**Fragen zum Material:**
1. Schreibe aus dem Forenthread zur GTX480/470 den Abschnitt ab, der bei „man könnte bald“ beginnt und bei „ordentliche karte hin...“ endet.
2. Setze den Forenthread zur GTX480/470 bitte im Anschluss an seinen letzten Satz fort.

**Seitentext:**
________________________________________

Masterchief schrieb:


> hehe... kommt die mit DNF im Bundle oder was^^


Vermutlich ist das der Masterplan. "Duke Nukem Forever - exklusiv bei Kauf einer GTX4xx".


----------



## SuEdSeE (22. Februar 2010)

*AW: Geforce GTX480/470 werden auf Paxeast am 26. März vorgestellt*

man könnte bald meinen es gibt garkeinen "fermi" sondern nvidia konnte die niederlage nicht verkraften, und nu bekommen se keine ordentliche karte hin...


----------



## PontifexM (23. Februar 2010)

*AW: Geforce GTX480/470 werden auf Paxeast am 26. März vorgestellt*

diese hinhalterrei ist das letze !
ein grund mehr für mich früher oder später die 8800 gtx gegen eine ati zu tauschen.


----------



## h_tobi (23. Februar 2010)

*AW: Geforce GTX480/470 werden auf Paxeast am 26. März vorgestellt*

-Signed- 
dem werde ich mich anschließen.

________________________________________

**Bereitgestellte Daten:**
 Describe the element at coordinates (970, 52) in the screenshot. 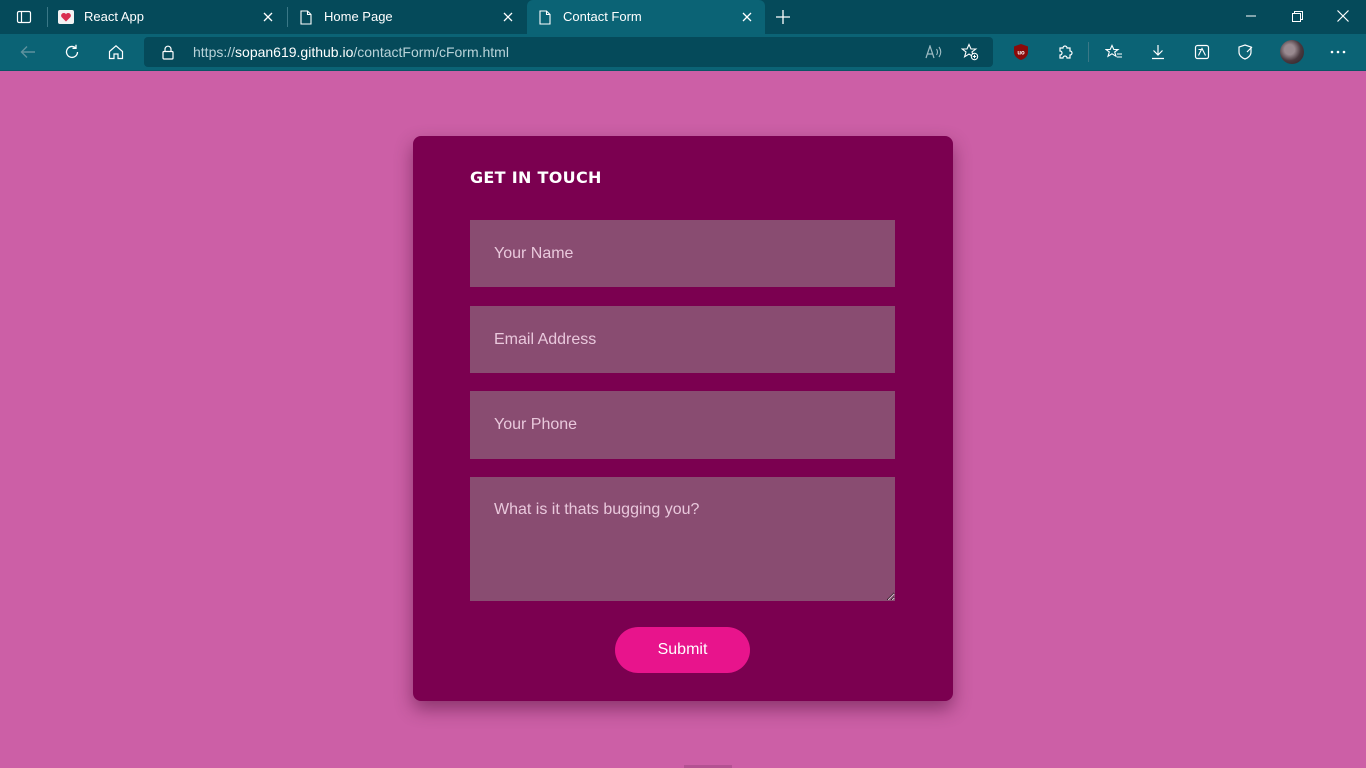

I see `add-favorite-icon` at that location.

________________________________________

**Lösungen der Aufgaben:**
1.
man könnte bald meinen es gibt garkeinen "fermi" sondern nvidia konnte die niederlage nicht verkraften, und nu bekommen se keine ordentliche karte hin...

2.
----------



## kuer (23. Februar 2010)

*AW: Geforce GTX480/470 werden auf Paxeast am 26. März vorgestellt*

NVIDIA The wait is almost over! The world's most anticipated--and
fastest--PC graphics gaming
technology ever created will be unveiled at PAX 2010. 

Na ja. NV scheind sich ziemlich sicher, was die Leistung des Fermi angeht. Aber eine Ankündigung der Ankündigung, ist schon lau. Ich weis auch nicht ob eine Lan der richtige Ort ist, für eine solche Ankündigung. Wir werden sehen was da kommt.


----------



## kress (23. Februar 2010)

*AW: Geforce GTX480/470 werden auf Paxeast am 26. März vorgestellt*

Bestimmt zieht Nv kurz vorm Release nochmal zurück um die Fermi zu verbessern, falls die Gerüchte mit Hitze/Leistungsaufnahme stimmen. 
Dann dauerts bis Herbst.


----------



## Chrno (23. Februar 2010)

*AW: Geforce GTX480/470 werden auf Paxeast am 26. März vorgestellt*

So lange sich die alten Karten verkaufen und man die immer wieder Umbennen kann, hat Nvidia wirklich noch alle Zeit der Welt.

Fermi kommt wahrscheinlich erst, wenn ATI die DX12 Karten vorstellt


----------



## ikarus_can_fly (23. Februar 2010)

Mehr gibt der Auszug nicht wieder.